Written instruction: In the forum thread below about alternatives to Iron X, which product does Ric say is the best of the three he has tried?

Reading text:
== == ==
# Iron X - is there better around?



## lucky_paddy (Feb 14, 2010)

Just used the last of my IronX on some Shogun wheels. Is there a better product out there yet?

Option A would be a product that the job as well as IronX but SMELLS better!
Option B would be a product that does a better job than IronX, if that's possible.

As usual, thanks in advance.


----------



## The Cueball (Feb 8, 2007)

i use wolfs Decon gel... it's thicker so can be left for longer... i spray the wheel, leave it while i get everything else set up, and its dries to leave the wheels very clean with just a PW off...

:thumb:


----------



## DMH-01 (Mar 29, 2011)

Imo Iron-X is the most effective :thumb:


----------



## Tips (Mar 27, 2011)

Orchard Iron Cleanse :thumb:

It sticks to the alloy like Wolf's Decon Gel with insane bleeding or it can be diluted 1:1 with distilled water for an Iron-X type runny liquid, great for panels or for light duty decon washes.










It reeks though


----------



## Ric (Feb 4, 2007)

Tried 3, AF Iron out is the best for me so far.


----------



## ronanh (Mar 29, 2012)

Tips said:


> Orchard Iron Cleanse :thumb:


I find iron cleanse awesome aswell, but it doesn't smell any better than the iron X anyway.
Good for you option B though


----------



## amiller (Jan 1, 2009)

As an iron-decontamination there is no better product than Iron-X. So if you want to decontaminate the paintwork, or remove embedded iron fillings left on wheels after a good clean, then you would use Iron-X. 

Pure and simple. :thumb:


----------



## dooka (Aug 1, 2006)

IronX here too, haven't found anything to come near it yet, although still to try the Orchard Iron Cleanse..
== == ==
Dataset extract:
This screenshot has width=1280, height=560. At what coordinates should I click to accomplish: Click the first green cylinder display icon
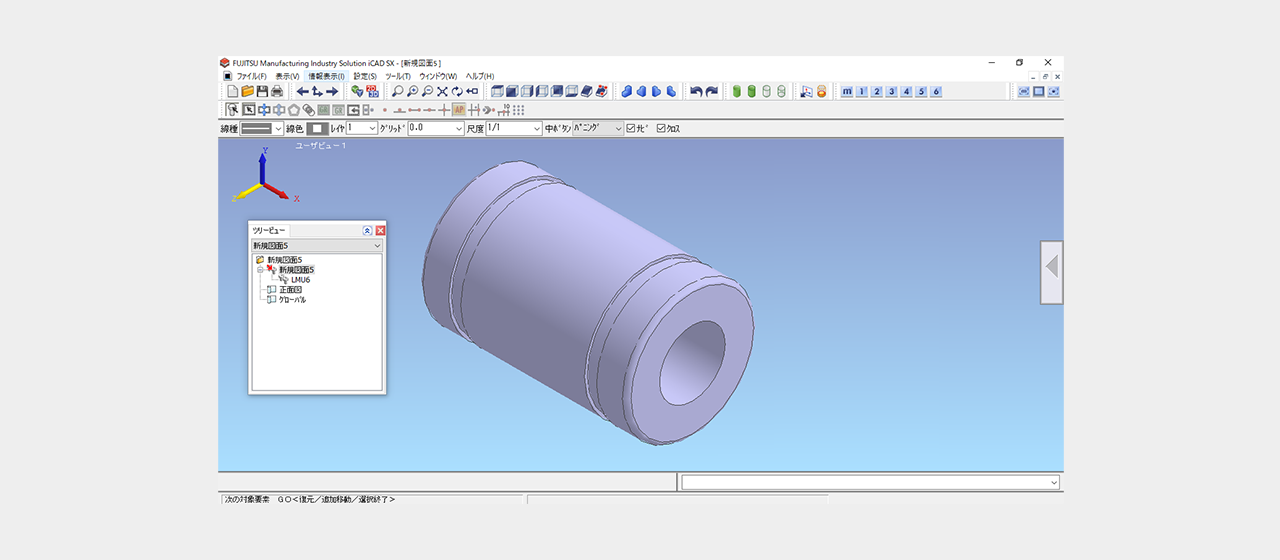click(737, 92)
== == ==
Complete answer: AF Iron out